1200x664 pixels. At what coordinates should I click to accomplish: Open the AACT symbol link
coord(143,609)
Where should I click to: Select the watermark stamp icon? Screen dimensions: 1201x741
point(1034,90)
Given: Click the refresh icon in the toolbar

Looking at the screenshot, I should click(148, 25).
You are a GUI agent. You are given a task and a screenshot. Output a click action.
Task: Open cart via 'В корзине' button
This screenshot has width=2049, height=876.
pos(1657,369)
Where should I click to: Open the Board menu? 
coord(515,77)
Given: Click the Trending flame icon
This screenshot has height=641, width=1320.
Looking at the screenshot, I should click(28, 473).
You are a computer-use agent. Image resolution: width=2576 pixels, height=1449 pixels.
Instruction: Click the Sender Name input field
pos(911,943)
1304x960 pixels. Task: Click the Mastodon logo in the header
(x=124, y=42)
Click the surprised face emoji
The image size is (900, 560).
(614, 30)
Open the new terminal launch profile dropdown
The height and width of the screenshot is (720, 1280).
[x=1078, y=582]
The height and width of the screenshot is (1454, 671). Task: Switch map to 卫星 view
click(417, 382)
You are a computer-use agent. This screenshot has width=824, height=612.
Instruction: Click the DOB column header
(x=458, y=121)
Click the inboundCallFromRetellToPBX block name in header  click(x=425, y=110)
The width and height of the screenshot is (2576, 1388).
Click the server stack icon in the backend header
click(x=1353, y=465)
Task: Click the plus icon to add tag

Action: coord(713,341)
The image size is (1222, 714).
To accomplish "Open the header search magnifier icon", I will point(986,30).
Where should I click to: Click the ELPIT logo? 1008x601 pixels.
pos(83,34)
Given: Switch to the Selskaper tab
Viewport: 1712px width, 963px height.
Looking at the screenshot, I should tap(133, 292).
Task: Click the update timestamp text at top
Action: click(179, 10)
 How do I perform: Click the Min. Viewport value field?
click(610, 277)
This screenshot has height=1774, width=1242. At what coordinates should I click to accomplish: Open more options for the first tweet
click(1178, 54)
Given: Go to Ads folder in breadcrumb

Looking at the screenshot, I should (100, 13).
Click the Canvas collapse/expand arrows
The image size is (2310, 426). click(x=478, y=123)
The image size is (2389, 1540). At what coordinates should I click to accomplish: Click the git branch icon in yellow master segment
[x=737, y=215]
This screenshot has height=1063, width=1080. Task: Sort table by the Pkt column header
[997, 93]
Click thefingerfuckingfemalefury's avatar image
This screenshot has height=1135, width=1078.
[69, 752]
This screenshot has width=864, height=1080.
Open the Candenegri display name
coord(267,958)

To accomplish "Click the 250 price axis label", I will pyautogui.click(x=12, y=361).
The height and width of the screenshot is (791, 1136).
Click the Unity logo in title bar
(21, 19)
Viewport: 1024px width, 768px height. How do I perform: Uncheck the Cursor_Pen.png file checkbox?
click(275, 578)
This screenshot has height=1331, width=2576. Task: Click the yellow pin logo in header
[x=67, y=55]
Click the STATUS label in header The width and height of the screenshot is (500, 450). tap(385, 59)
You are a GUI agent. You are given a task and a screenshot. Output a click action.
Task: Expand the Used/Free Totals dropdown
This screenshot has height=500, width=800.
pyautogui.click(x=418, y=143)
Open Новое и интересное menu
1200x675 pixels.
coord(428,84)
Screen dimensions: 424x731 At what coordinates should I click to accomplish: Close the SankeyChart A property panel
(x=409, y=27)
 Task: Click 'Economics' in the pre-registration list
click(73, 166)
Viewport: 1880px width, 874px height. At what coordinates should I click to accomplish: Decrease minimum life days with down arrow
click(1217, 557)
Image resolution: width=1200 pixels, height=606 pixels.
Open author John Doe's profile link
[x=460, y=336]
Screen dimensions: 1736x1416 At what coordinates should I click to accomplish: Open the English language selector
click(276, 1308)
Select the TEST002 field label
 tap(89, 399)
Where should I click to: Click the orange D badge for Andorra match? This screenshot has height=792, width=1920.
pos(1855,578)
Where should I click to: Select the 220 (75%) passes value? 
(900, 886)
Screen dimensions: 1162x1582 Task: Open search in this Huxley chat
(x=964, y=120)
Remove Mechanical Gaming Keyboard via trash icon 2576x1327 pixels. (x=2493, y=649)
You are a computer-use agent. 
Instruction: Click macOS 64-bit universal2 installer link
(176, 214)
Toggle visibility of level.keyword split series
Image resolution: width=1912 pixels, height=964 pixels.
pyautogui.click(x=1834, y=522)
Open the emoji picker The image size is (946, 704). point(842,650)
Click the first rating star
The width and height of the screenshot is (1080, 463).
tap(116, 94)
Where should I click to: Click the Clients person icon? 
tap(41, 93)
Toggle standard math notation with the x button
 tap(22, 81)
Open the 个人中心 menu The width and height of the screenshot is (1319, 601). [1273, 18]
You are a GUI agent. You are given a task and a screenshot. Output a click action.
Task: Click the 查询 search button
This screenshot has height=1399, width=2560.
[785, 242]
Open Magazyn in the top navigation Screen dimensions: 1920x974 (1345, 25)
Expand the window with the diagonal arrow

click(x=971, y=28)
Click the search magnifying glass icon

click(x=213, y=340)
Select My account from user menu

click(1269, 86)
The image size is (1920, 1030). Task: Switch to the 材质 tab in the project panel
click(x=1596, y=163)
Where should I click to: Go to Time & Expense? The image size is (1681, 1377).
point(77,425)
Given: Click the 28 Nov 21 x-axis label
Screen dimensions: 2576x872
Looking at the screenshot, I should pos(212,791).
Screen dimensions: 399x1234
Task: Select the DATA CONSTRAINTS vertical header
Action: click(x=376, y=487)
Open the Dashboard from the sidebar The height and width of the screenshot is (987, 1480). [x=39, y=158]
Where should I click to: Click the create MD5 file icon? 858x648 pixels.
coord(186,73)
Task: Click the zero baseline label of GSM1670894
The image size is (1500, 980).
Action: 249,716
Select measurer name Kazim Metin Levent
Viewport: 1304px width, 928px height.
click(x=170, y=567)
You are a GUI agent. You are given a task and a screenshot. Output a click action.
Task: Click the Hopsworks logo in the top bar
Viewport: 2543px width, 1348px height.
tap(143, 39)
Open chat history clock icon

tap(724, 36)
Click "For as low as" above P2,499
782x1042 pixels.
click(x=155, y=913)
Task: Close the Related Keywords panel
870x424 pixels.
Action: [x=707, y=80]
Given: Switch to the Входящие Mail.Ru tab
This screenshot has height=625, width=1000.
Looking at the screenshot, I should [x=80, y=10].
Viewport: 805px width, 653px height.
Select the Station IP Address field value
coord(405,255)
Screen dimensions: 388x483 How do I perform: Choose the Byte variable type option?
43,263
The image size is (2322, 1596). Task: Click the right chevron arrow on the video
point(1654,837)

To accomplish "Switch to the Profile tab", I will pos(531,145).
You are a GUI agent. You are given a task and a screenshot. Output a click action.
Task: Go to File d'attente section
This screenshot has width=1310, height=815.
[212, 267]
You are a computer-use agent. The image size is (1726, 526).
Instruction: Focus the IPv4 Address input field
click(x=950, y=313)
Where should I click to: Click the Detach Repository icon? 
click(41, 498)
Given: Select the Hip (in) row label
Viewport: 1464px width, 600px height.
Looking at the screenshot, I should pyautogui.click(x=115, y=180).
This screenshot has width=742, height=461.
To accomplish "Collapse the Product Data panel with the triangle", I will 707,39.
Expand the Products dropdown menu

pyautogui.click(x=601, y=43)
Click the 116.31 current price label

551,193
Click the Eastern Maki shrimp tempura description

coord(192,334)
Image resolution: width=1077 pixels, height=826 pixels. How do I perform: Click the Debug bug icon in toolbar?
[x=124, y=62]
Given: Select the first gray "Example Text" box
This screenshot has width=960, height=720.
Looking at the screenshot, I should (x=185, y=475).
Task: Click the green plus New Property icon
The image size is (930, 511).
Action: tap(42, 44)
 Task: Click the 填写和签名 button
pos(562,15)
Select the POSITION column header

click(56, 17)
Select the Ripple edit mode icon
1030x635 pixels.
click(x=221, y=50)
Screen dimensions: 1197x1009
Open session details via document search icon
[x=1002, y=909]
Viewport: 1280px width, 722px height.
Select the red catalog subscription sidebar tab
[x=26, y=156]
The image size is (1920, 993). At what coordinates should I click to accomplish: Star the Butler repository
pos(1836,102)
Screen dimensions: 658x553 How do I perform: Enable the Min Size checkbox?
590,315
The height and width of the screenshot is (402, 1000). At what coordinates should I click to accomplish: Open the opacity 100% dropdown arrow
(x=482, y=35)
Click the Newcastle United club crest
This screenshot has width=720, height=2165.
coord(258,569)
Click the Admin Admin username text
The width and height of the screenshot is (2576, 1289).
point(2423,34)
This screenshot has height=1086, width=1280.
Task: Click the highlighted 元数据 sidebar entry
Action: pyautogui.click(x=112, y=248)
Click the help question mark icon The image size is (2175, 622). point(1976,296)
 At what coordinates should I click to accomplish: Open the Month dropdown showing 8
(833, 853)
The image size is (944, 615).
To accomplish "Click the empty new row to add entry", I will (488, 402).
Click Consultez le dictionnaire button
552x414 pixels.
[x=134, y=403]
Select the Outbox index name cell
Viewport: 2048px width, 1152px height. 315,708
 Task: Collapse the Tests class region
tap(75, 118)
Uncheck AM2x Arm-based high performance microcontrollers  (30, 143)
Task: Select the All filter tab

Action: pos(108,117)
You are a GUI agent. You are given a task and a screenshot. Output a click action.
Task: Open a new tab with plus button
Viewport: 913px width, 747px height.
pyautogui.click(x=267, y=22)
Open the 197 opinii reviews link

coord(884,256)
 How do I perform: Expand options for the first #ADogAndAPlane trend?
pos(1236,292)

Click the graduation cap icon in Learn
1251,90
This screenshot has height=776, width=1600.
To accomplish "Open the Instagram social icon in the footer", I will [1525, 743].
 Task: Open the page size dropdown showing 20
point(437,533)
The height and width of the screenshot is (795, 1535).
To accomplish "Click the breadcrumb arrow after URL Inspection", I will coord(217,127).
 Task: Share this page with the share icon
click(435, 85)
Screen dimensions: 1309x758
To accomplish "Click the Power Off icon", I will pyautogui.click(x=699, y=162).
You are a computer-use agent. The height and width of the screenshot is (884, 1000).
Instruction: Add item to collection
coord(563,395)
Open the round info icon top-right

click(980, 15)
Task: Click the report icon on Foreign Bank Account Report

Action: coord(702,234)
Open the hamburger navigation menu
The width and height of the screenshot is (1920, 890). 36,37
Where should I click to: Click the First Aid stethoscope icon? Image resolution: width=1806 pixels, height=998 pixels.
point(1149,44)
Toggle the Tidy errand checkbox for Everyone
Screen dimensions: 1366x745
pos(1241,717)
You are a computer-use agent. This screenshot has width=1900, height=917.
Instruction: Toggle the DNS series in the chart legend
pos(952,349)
========================
▶ _Given exercise_
Can you format the lines of the records as a JSON list of strings, one per line with blank lines omitted, starting at the line containing "Task: Click the report" and ending at the end of the records?

▶ _Task solution_
[
  "Task: Click the report icon on Foreign Bank Account Report",
  "Action: coord(702,234)",
  "Open the hamburger navigation menu",
  "The width and height of the screenshot is (1920, 890). 36,37",
  "Where should I click to: Click the First Aid stethoscope icon? Image resolution: width=1806 pixels, height=998 pixels.",
  "point(1149,44)",
  "Toggle the Tidy errand checkbox for Everyone",
  "Screen dimensions: 1366x745",
  "pos(1241,717)",
  "You are a computer-use agent. This screenshot has width=1900, height=917.",
  "Instruction: Toggle the DNS series in the chart legend",
  "pos(952,349)"
]